Centrale opslag is onnodig
Het gebruik door aanbieders van centrale opslag van persoonsgegevens aan de éne kant en gebruiksgegevens aan de andere kant wordt in het toetsingskader niet uitgesloten; dit is uiterst problematisch. Centrale opslag levert per definitie meer en grotere risico’s op het gebied van beschikbaarheid, aanvallen en misbruik, en is niet nodig voor een goed functionerend en veilig middel. Dit bewijzen onder meer IRMA en Sovrin.
Dataminimalisatie
Daarnaast is een centrale data-architectuur niet in lijn met de AVG-eisen ten opzichte van dataminimalisatie. Deze eisen stellen dat dataminimalisatie waar mogelijk zal worden toegepast. De persoons- en gebruiksgegevens zijn dermate gevoelig dat dit aspect niet genegeerd kan worden. Het idee is dat eventuele applicaties voor digitale identiteit in meer dan alleen overheidsscenario’s ingezet zullen worden. Het is dan de vraag wat het (juridisch) kader is waaronder een centrale opslag van persoons- en gebruiksgegevens acceptabel is. Wanneer er in de fysieke wereld bij iedere authenticatie-actie (postkantoor, fitnessclub, drankwinkel, etc.) een mannetje over de schouder mee zou kijken en aantekeningen zou maken over de tijd, plaats en gebruikte gegevens, dan zouden we dit lacherig afdoen als een idiote fantasie. Waarom wordt dit in het digitale domein als acceptabel ervaren? Als iets technisch haalbaar is, betekent dat zeker niet dat we dit ook moeten doen, en sowieso niet dat er juridische grond is.
‘Privacy by design’
Een belangrijk deel van de toelichting van het ministerie gaat in op situaties die alleen voorkomen bij een centraal georganiseerd systeem. Bij een decentraal georganiseerd middel is fraude alleen mogelijk met het fysieke middel, het niveau van de gebruiker zelf. Dit beperkt zich dus tot één enkel middel per keer. Het loont zich derhalve nooit voor grotere, georganiseerde aanvallers of staten. Veiligheid en privacy zijn dan ‘ingebouwd’ in de architectuur. Dat is precies wat de AVG met ‘privacy by design’ beoogt. Zo realiseer je de verplichte scheiding van gegevens van gebruikers en gebruik. Je hoeft bij decentrale dataopslag geen extra regels te stellen aan het personeel dat toegang heeft tot de gegevens. Dit gebeurt automatisch. Er is immers geen sprake van een centrale database (anders dan bij de gebruiker zelf).

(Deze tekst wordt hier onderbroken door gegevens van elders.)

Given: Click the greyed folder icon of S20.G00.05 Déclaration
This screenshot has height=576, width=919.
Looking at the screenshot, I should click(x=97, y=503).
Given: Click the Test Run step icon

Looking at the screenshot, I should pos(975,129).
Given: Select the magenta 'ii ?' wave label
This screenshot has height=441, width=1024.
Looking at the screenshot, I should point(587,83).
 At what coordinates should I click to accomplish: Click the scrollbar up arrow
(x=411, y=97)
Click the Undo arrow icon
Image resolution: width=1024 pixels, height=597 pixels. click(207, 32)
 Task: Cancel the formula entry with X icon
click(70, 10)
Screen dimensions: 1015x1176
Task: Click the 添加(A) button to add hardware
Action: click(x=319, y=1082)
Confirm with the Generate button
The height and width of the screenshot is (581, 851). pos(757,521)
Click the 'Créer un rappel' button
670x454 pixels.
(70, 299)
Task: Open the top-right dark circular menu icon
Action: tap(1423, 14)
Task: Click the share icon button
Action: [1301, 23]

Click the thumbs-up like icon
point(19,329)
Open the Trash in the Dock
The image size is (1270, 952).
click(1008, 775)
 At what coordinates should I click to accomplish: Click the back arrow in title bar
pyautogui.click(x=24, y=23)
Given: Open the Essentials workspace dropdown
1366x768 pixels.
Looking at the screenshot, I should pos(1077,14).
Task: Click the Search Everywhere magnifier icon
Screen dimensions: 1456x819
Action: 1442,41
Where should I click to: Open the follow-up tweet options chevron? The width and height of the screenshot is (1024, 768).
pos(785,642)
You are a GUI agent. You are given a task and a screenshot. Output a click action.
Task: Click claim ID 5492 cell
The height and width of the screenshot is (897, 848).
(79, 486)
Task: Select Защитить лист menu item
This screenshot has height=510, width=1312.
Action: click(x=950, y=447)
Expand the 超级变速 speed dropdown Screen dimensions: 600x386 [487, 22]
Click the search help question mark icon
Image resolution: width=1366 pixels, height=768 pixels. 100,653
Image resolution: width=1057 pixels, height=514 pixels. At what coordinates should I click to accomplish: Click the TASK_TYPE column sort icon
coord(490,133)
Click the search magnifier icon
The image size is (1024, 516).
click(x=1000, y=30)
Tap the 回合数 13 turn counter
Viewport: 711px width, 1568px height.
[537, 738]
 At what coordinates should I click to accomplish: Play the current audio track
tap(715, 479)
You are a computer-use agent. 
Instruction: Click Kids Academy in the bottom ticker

Het gebruik van gegevens voor commerciële toepassingen wordt door de Wdo uitgesloten. Maar het concept besluit is veel minder stellig in het vasthouden aan de specifieke doelbinding. Daar waar opslag van gegevens nodig geacht wordt voor het specifieke doel van ‘herstelvermogen’ is een aanvullende eis noodzakelijk dat de daarvoor benodigde gegevens versleuteld zijn opgeslagen en uitsluitend door de eindgebruiker kunnen worden ontsleuteld en gebruikt. Ook is het volledig onduidelijk hoe toezicht en handhaving wordt georganiseerd, zeker wanneer we bedenken dat niets de grote internationale partijen weerhoudt deze diensten te gaan leveren. Het is moeilijk voor te stellen dat we daar effectief kunnen controleren en handhaven. Nogmaals, het vermijden van de centrale databases is de enige manier waarop garanties kunnen worden ingebouwd in het ontwerp.
De Wet digitale overheid is een goede stap in de richting van een veilig en democratische digitale toekomst. Maar op het gebied van de bescherming van onze digitale identiteit worden een aantal kernvoorwaarden gemist qua transparantie en dataopslag. Voorwaarden die cruciaal zijn in het uitvoeren van de kerntaak van de overheid: het beschermen en waarborgen van de nationale en individuele soevereiniteit van alle Nederlanders.
Tom Demeyer is hoofd technologie bij Waag.